LCD Soundsystem – American Dream
Of all comeback records, the thought of American Dream was the most mouth-watering. James Murphy’s inimitable oeuvre stands out from the dance music scene. and the musical stratosphere has witnessed several vicissitudes in the seven years of his absence so it was always going to be interesting how it fits in.
Despite some self-deprecating musings on here, Murphy has still got it. This is instantly evident as soon as the opener “Oh Baby” gathers steam. There is an impressive smorgasbord of styles incorporated into American Dream – from krautrock to techno; rendering this LCD Soundsystem’s most eclectic effort to date.
It’s also moodier. On previous albums, you wouldn’t have encountered a song as desolate as “I Used To”, which could slot into Bowie’s Blackstar any day of the week. The warbling title track is worthy of some lighter-waving. Murphy’s wit only makes an appearance less than a handful of times. It’s most pronounced on “Tonite” with his facetious take on mortality and the social media. There is also some side-splitting self-parodying here. Through a muffled speakerphone, Murphy proclaims himself as “the hobbled veteran of the disk shop inquisition””
The centrepiece is “How Do You Sleep?” – a behemoth of a dance song. It commences with a tightly-woven tribal rhythm before being transmogrified when the colossal, jouncing bass synths enter. Murphy’s voice is reduced to a distant cry, drowned out by the towering instrumentation. Lo-fi lead single “Call the Police” is an anthem reminiscent of Is This It-era Strokes, filled with air-punching euphoria. The long comedown closer “Black Screen” is a poignant threnody to Bowie, who Murphy regularly communicated with by e-mail.

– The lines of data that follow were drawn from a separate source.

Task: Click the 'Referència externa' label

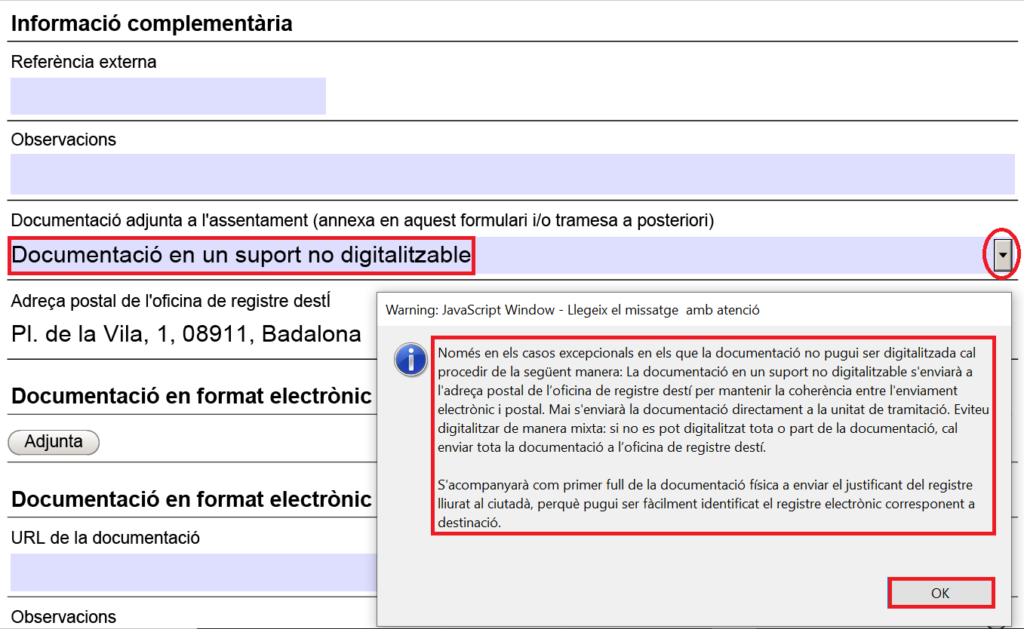Action: (84, 62)
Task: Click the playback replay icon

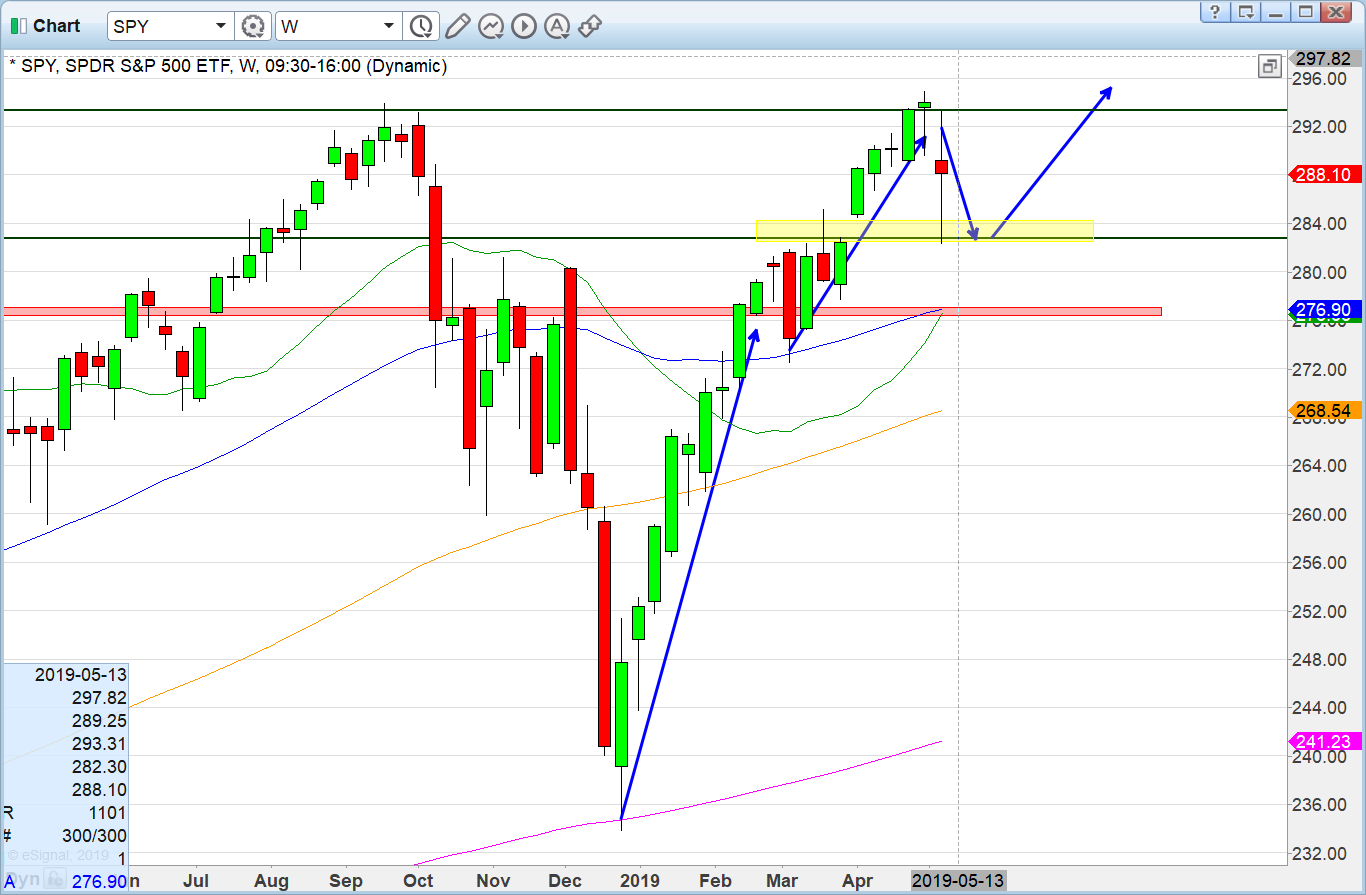Action: [x=523, y=26]
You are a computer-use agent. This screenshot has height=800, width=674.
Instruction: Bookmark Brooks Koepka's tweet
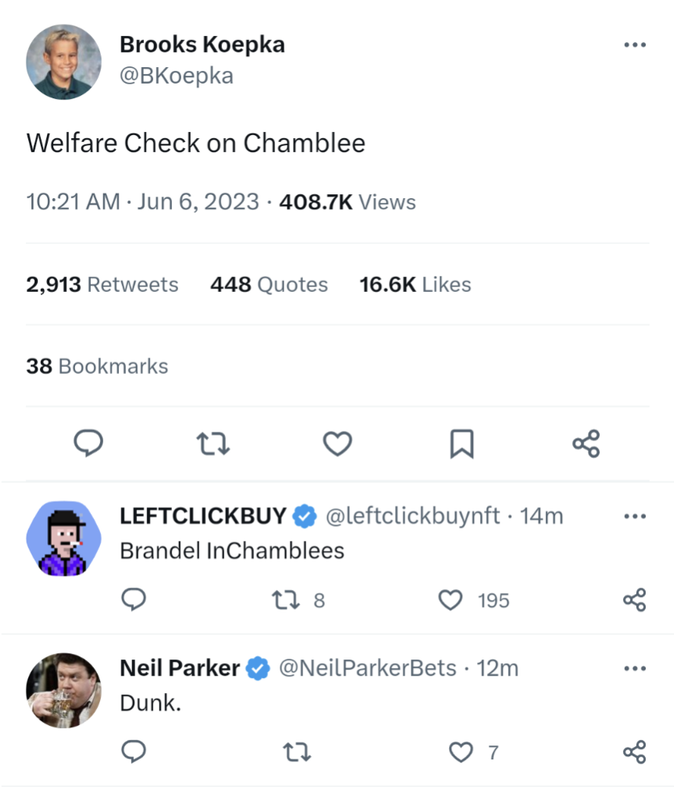pos(461,443)
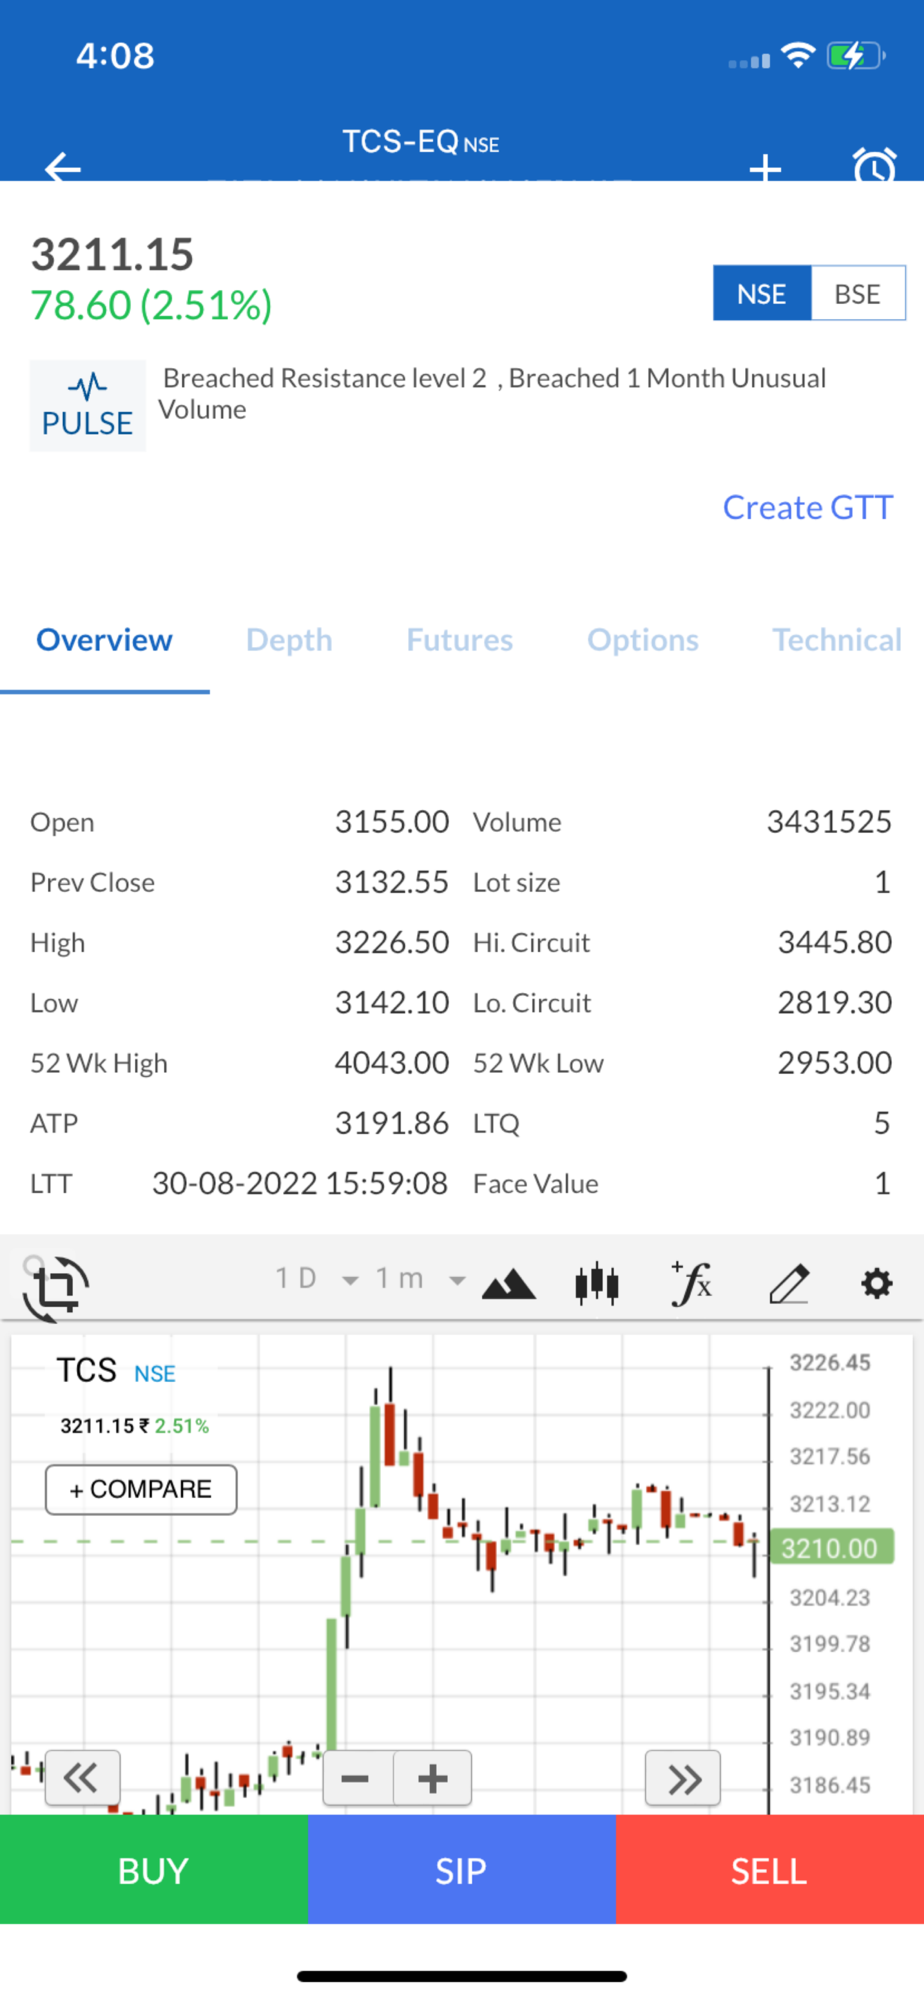The height and width of the screenshot is (2000, 924).
Task: Open the Depth tab
Action: (289, 640)

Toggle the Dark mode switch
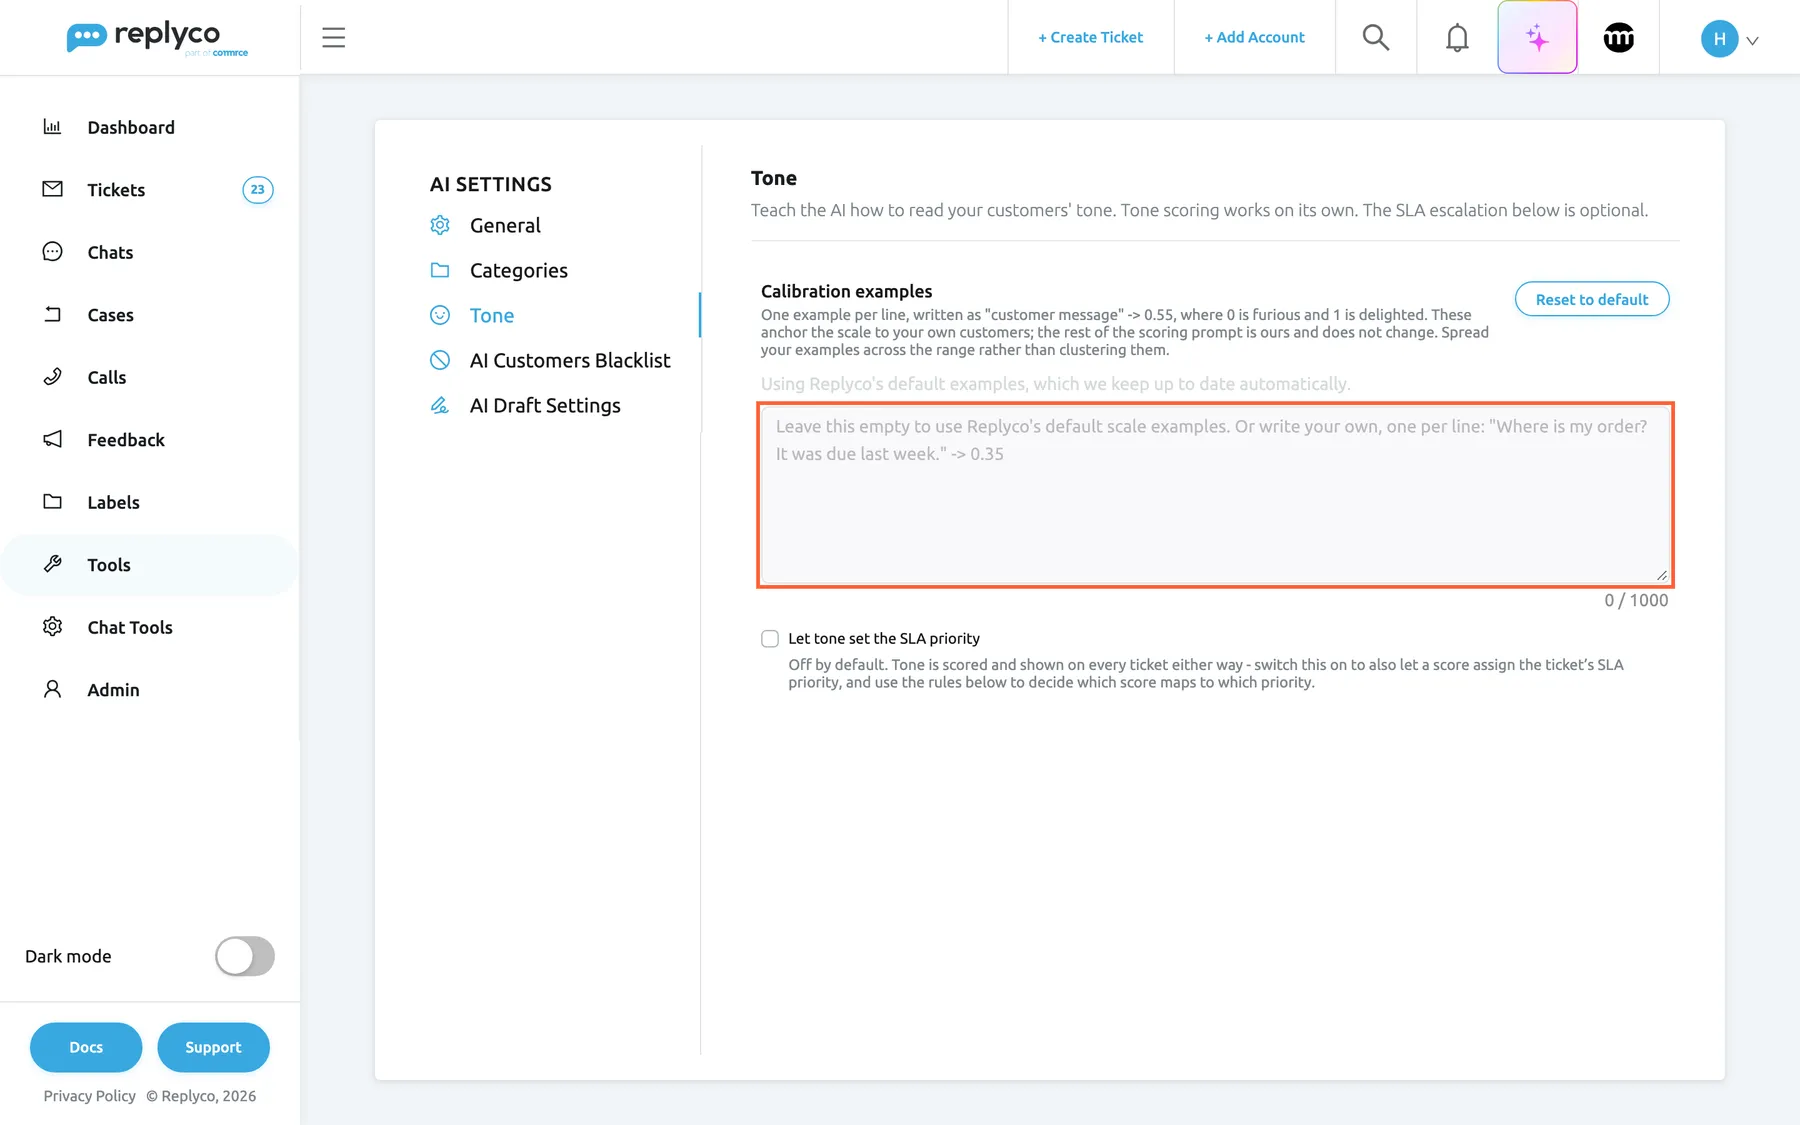[245, 956]
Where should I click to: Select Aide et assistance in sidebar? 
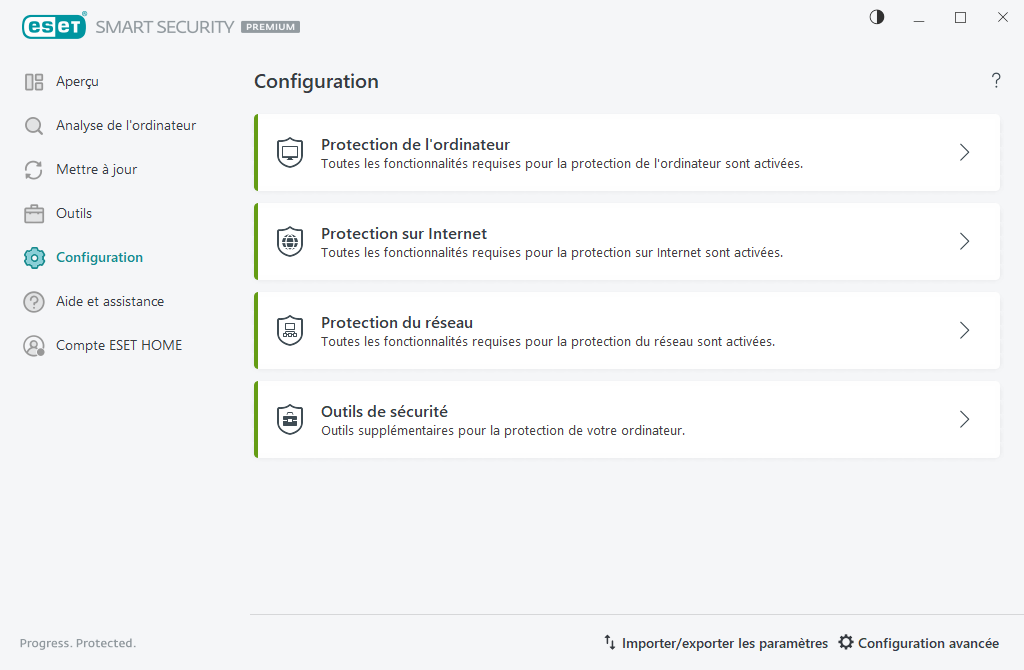pyautogui.click(x=109, y=302)
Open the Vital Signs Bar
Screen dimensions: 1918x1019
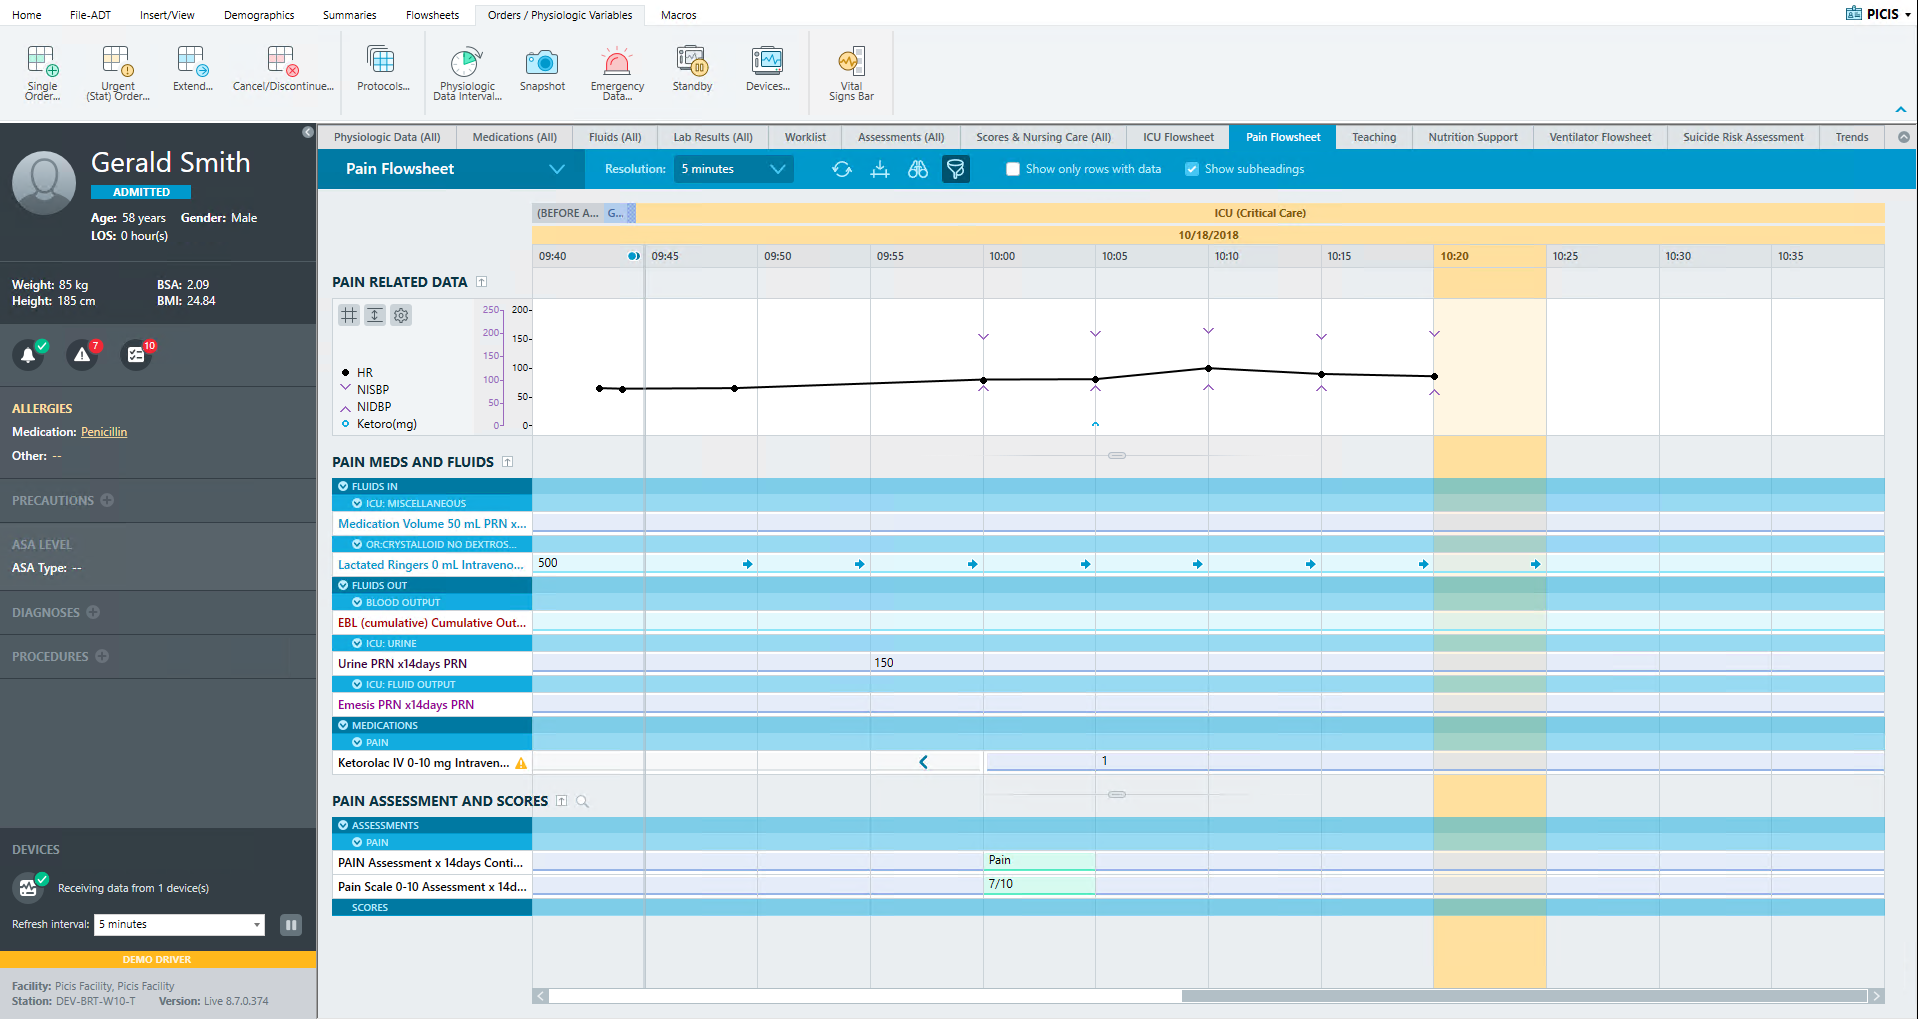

So LCD Soundsystem’s recrudescence is a triumph. At a time where there has been a scarcity of quality music coming out, American Dream is a godsend – a sonic, aural adventure to lose yourself in. When Murphy utters “I’ve got nothing left to say, I’m just too old for it now”, that’s the only thing he has got wrong on this occasion.
CT Rating: 8/10
The Script – Freedom Child
For their fifth album, The Script have opted to refurbish their sound; departing from their spineless light rock to EDM-pop. This renovation makes their music seem more marketable and even more fit for the radio. But what is more interesting is their decision to touch on political themes. Freedom Child was inspired by recent terrorist attacks and the polarisation of America – there is a track on here named “Divided States of America.”
While it’s refreshing to hear a pop act take on weightier subject matter, The Script do so in an overly schmaltzy manner. Danny O’Donoghue really sings about the need to find solidarity and love in midst of political turmoil – a message too trite to have an effect.
Freedom Child is overflowing with tenth-rate hooks and some awful lines such as “I’m your great white, you’re my great piranha.” The lyrics are celebratory of the world-conquering impact of love. It’s all together a saccharine affair. On “Wonders”, O’Donoghue reads out a bucket list, expressing a desire to see the wonders of the world and on “Make-Up”, he takes on the persona of a father telling his daughter to accept her beauty. O’Donoghue also trips up when attempting to sing in falsetto on multiple occasions.
There are moments where the glossier production reaps rewards. Wedged in between the dead matter is “Deliverance” – an excellent track bound by an infectious groove. The opener “No Man is an Island” is also a respectable pop song, with a tincture of reggae in it. But overall, despite their modifications, The Script fail to hit any heights here.